L'Europe retrouve un signal qu'elle espérait laisser derrière elle: des prix de l'énergie qui réagissent brutalement au risque géopolitique. Le 8 septembre, le Brent est resté proche de 99 dollars le baril, tandis que le contrat de référence TTF à Amsterdam a atteint 77,13 euros par mégawattheure, son plus haut niveau depuis janvier 2023.
La donnée la plus importante n'est pas seulement le niveau atteint, mais la vitesse du mouvement. Le gaz a progressé jusqu'à 4% dans la séance avant de revenir autour de 76,3 euros/MWh. Les opérateurs intègrent l'incertitude autour du détroit d'Ormuz et, plus largement, l'absence de solution rapide à la crise au Moyen-Orient.
Pour autant, Bruxelles ne décrit pas une crise physique d'approvisionnement. Le groupe européen de coordination du pétrole a conclu le 8 septembre qu'il n'existait pas de problème de fourniture dans l'Union à ce stade. Les stocks commerciaux et d'urgence sont jugés suffisants et les raffineries européennes ainsi que les approvisionnements alternatifs continuent de répondre à la demande.
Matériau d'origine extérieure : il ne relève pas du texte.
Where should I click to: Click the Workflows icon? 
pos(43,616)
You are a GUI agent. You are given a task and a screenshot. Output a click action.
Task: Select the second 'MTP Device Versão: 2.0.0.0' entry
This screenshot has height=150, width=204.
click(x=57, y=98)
Le message est similaire pour le gaz. Le 3 septembre, la Commission et les États membres ont estimé qu'il n'y avait pas de risque immédiat pour la sécurité d'approvisionnement. L'Europe dispose aujourd'hui d'une capacité d'importation de GNL plus élevée, d'une diversification accrue et d'une demande de gaz inférieure à celle de la période 2021-2022.
Ces éléments réduisent le risque de pénurie, mais pas celui de prix élevés. Le marché rémunère la possibilité d'une perturbation future. Une tension sur une route maritime stratégique augmente le coût du transport, de l'assurance et des couvertures financières, même si chaque cargaison prévue continue d'arriver.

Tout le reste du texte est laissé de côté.